In CoD: MW players can perform unique abilities called Killstreaks. Many of these consist of long animations and events that require sound playback to be in sync with visual designs.
In order to achieve this, I first needed to design fragments of the overall feature in chunks of 10 seconds or less in order to avoid having to stream audio, which would cause critical sync issues not desired in a multiplayer environment. With 10 second chunk assets, all pertinent audio could be loaded in-game.

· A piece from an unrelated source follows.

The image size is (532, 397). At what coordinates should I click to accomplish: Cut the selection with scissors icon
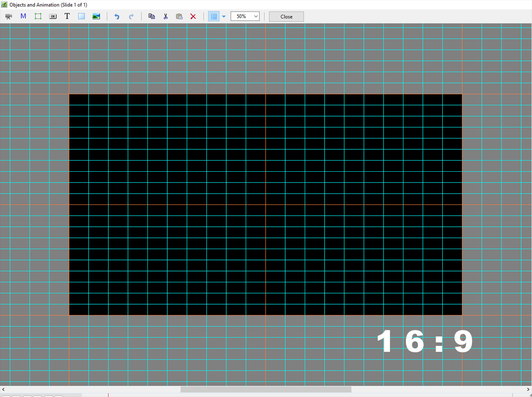[x=166, y=16]
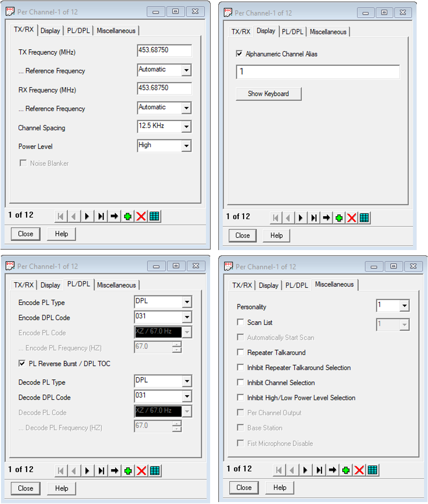This screenshot has width=428, height=504.
Task: Click the Help button in the PL/DPL window
Action: pos(61,488)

Splitting a 30 second event every 10 seconds involved taking a cut layer in my DAW and sending the subsequent section down a track with a clean fade-out from part A and a fade-in for part B. Realistically, each segment consisted of several items, but that’s the basic idea.

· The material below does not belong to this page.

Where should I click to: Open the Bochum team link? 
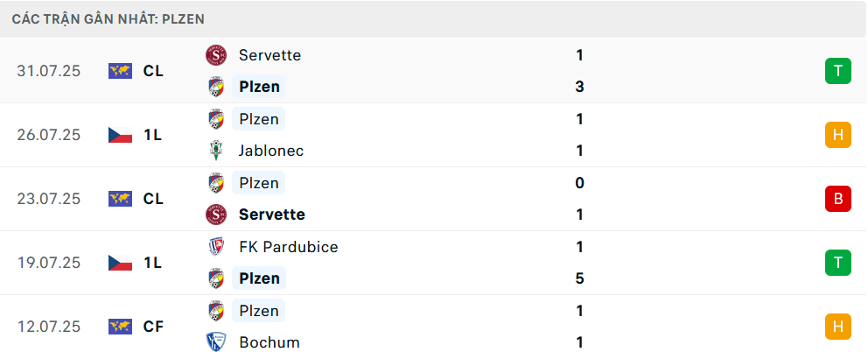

In script, I first ran checks to ensure any game object entity my audio would be attached to existed at run-time:
{
…
if isValid(entity) then … carry out audio functions
else, do nothing
// when testing, I often script print out statements to confirm checks, conditions, etc.
…
}
Once confirmed, could trigger audio playback several different ways:
I would attach the sound playback entity to the existing game object as soon as the event started, and sound would travel with the object
If there’s no tangible game object to work with, then I’d use in-game XYZ coordinates to determine the start location for audio playback and have the sound entity travel to a target location over X amount of seconds
playSound( sound entity name, …, XYZ location );
moveTo( target location, time in seconds to travel );
If an event happens to be long I could thread several functions that handle the audio event per chunk, having the first thread carry out logic immediately and having subsequent ones wait X seconds before performing their operations
eventFunctionTwo( ) // threaded off main function
{
…
wait( 10 ); // causes local pause for 10 seconds until moving on
// play audio
…
}
In the case that a game object entity is deleted before I wanted audio to stop, I would simply create a flag that would trigger audio playback, as a required condition, at the location and point in time in which this event occurs to reflect an outro sound.
{
…
set playOutroFlag; // somewhere in script’s main function, flag is created
…
}
{
…
gameObject delete; // game designer deletes game object here
activate playOutroFlag; // activating flag lifts the restriction on the outro audio playing
…
}
{
…
wait( playOutroFlag is true ); // in the threaded function, we wait for the flag condition to be true before we move on and play audio
play outroSound;
That’s the overview of how I could get sound playback to sync for long in-game events. Split layers with pre-defined fades in my DAW, threaded functions with wait times, and conditional flags for additional support where needed.